Tali deferimenti costituivano il momento conclusivo di una complessa attività investigativa
che aveva preso le mosse dall’acquisizione da parte dell’Ufficio Indagini di un’ingente
documentazione trasmessa ex art. 1 comma 3 della legge 401/89 dall’A.G. in quanto,
nell’ambito di un procedimento penale promosso dalla Procura della Repubblica di Napoli
(n.43915/02/R) e di altro procedimento promosso dalla Procura della Repubblica di Ancona
(n. 3142/04) erano emerse circostanze suffraganti l’ipotesi della consumazione di illeciti
sportivi maturati nell’ambiente di persone dedite a scommesse sulle gare di calcio.

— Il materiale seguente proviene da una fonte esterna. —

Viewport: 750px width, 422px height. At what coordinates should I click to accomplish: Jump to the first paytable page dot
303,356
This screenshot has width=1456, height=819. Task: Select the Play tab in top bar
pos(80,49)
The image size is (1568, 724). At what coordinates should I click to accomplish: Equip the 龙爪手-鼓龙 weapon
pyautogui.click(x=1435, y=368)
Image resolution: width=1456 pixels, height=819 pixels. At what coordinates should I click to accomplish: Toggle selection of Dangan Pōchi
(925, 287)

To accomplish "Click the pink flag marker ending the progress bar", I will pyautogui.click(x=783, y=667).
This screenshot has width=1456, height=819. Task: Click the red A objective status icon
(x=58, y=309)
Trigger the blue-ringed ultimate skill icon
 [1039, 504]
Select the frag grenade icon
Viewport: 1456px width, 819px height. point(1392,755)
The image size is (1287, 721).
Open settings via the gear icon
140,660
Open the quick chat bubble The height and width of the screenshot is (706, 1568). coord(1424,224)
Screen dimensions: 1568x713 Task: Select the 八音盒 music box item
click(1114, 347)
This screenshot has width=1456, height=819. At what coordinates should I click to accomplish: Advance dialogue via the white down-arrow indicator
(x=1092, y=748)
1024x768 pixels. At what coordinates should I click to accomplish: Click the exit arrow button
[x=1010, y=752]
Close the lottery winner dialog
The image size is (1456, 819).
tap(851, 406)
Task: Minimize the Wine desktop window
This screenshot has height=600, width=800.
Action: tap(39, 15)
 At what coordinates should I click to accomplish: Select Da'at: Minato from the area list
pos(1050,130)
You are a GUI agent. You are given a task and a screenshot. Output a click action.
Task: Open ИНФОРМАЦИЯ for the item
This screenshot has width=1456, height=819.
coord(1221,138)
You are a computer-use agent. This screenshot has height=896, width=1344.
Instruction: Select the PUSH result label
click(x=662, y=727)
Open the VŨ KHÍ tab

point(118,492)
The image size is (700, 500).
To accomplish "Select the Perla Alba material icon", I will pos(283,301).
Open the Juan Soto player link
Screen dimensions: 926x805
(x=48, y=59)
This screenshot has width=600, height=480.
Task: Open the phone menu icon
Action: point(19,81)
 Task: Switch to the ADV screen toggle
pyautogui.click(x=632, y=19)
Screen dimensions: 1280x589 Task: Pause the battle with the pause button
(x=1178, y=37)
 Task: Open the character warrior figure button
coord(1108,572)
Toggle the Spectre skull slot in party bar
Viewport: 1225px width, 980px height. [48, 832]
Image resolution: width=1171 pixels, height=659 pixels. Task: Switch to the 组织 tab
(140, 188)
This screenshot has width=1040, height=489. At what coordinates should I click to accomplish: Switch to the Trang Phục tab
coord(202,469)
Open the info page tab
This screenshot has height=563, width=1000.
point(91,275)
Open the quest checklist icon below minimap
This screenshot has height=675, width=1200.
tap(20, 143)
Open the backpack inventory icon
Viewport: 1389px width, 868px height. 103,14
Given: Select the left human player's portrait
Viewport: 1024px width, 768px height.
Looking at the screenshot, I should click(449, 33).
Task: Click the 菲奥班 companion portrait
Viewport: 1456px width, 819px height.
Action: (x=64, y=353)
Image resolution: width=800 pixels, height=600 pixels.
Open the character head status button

In particolare, limitatamente ai fatti in causa, l’atto di incolpazione si fondava sul contenuto
delle conversazioni telefoniche, oggetto di intercettazione disposta dall’A.G., che, tra il 23
aprile ed il 3 maggio 2004, in momenti vari, erano intercorse tra i calciatori Marasco e
Cariello (Modena), Gentili, Pastore e Ferrigno (Catanzaro), Ambrosino (Grosseto), Califano
(Chieti), Caccavale (Pescara) e tale Luigi Saracino (detto “Gigino”), titolare di un’agenzia di
scommesse in Torre Annunziata, asseritamente tutti incalliti scommettitori e tutti accomunati
dal pressante interesse ad acquisire la “certezza” del risultato finale della gara Chievo-
Modena del 2 maggio, onde effettuare scommesse tanto “sicure” quanto lucrose.
Da tali conversazioni telefoniche veniva dedotto che, nei giorni antecedenti la gara, tra le due
Società, coinvolte nella lotta per la retrocessione, erano state intavolate delle trattative,
condotte anche ai massimi livelli dirigenziali, per assicurare la vittoria, o quanto meno il
pareggio, al Modena, il cui Presidente, tra l’altro, vantava, quale strumento di
“convincimento”, rilevanti ragioni di credito nei confronti della Società veneta, derivanti
dalle travagliate vicissitudini del consorzio televisivo P.M.T.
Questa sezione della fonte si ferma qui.